Post-Corona Changes in Business Practices
- Accelerated digital transformation. People are being forced to work from home, but their whole life is being forced to adapt digitally. These behaviors will not disappear once the quarantine is over, it’s very likely that people who have been forced to adopt digital practices will continue these. The companies which are best placed to benefit from the situations are those which offer comfort, convenience or necessity for consumers. For brands there’s space to think about the digitization of your product, not just the delivery.
- There is no ‘return to ‘normal’ after this’. Even if things were to rebound 100%, you can’t live through something like this and not remember it. Consumers have every reason to be cautious now and for the foreseeable future.
For instance, we were already seeing consumers pulling back on buying new clothes in favor of thrifting. I think you will continue to see an embrace of thrift, but across more and more sectors. So not just a turn away from fast fashion but a stronger embrace of craft, of do it yourself, of self-sufficiency. ‘How can brands empower consumers to be more self-sufficient?’
- At times of crisis innovation flourishes. Contactless solutions may increasingly replace what used to be high-touch activities, such as concerts or fitness, as well as in-demand human tasks like shipping and delivery. Buying a house online? – Totally possible and done in New Zealand.

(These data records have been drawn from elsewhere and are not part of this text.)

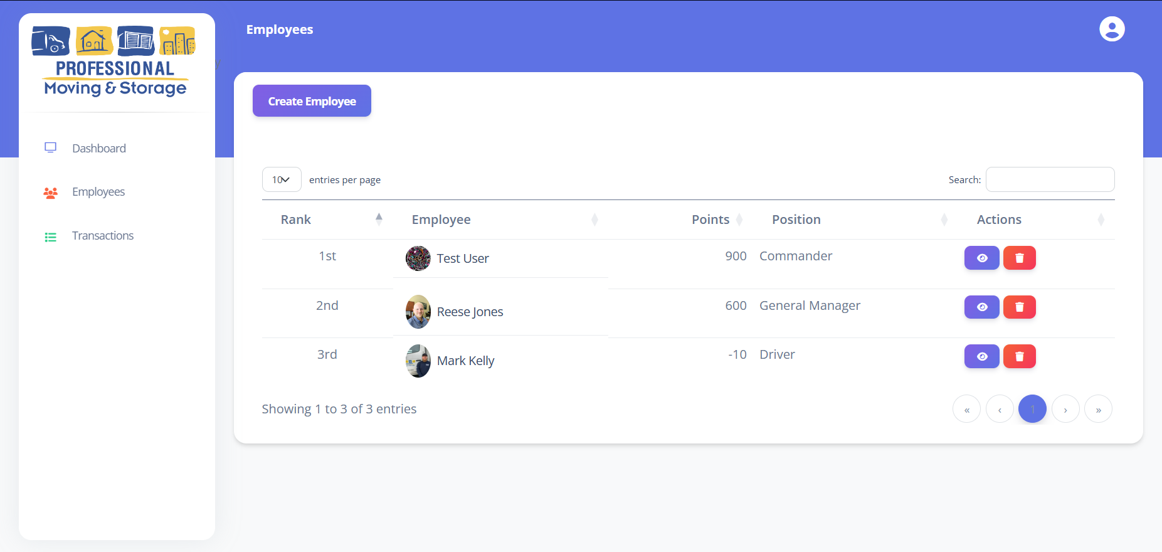Select Employees in the sidebar menu

98,192
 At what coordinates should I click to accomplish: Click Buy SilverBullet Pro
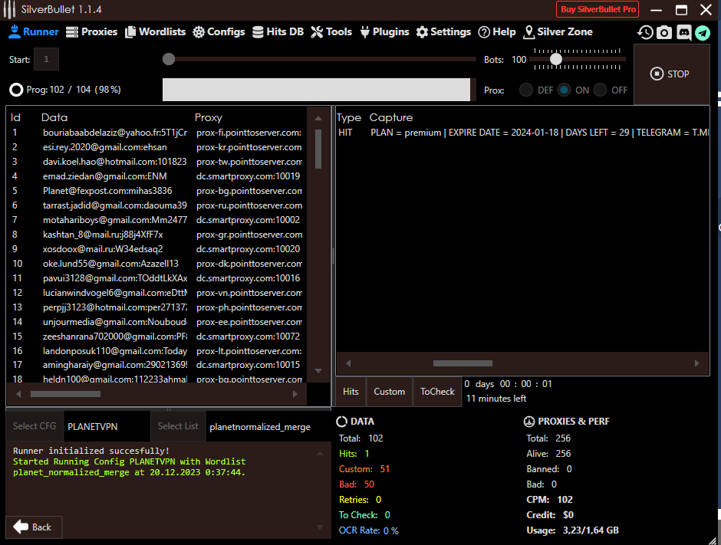pyautogui.click(x=598, y=9)
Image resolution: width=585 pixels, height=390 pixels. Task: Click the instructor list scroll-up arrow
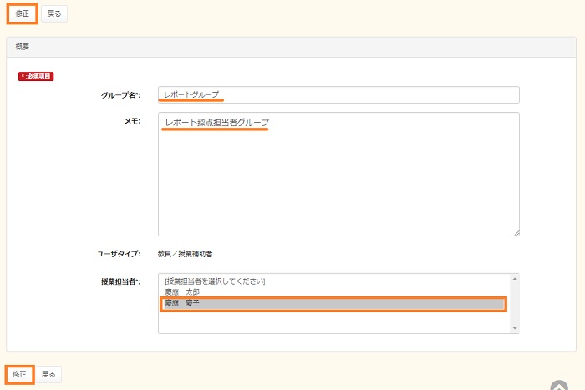(514, 279)
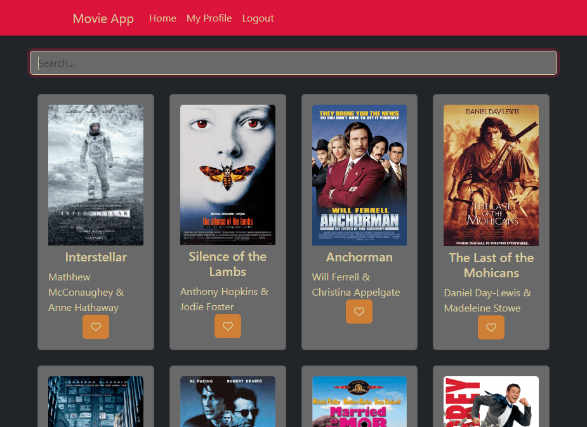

Some Opportunities and Start Preparing for Downsides
- Eight-hour workdays no longer exist. Being online all the time will also change the typical workday. This requires employees to set clear boundaries, apportioning their family time, personal time, leisure time, and sleeping hours. Otherwise, they risk an unbearable day and decreased quality of life.
- Increased use of temporary and part-time workers. Companies scarred by the response to the pandemic will be reluctant to add full-time roles when they could add flexible roles instead. There is no need for those long powerpoint presentations, as agendas are more focused, enabling meeting times to be cut dramatically.
- Fewer middle managers and consultants. With their digital transformation, companies will need far fewer middle managers, project managers, and executive assistants. Managers’ jobs should be changed into team leadership roles where the managers produce and coach. Instead of consultants that do management’s work, companies should give the challenges to their own employees who know the business far better than any consultant.
- Cutting back business trips. The pandemic has shown us we don’t need to fly to Shanghai or Zurich for business reviews. Using videoconferencing programs, like Zoom or Skype, meetings can be just as effective online.
- Renewed focus on outcomes instead of controlling employees’ time. The role of leaders will shift to further attention on empowering their employees, energizing them around a common mission, and measuring the outcomes of their work. Instead of measuring employees’ inputs, companies will shift to results and forward-looking metrics like market share and customer feedback.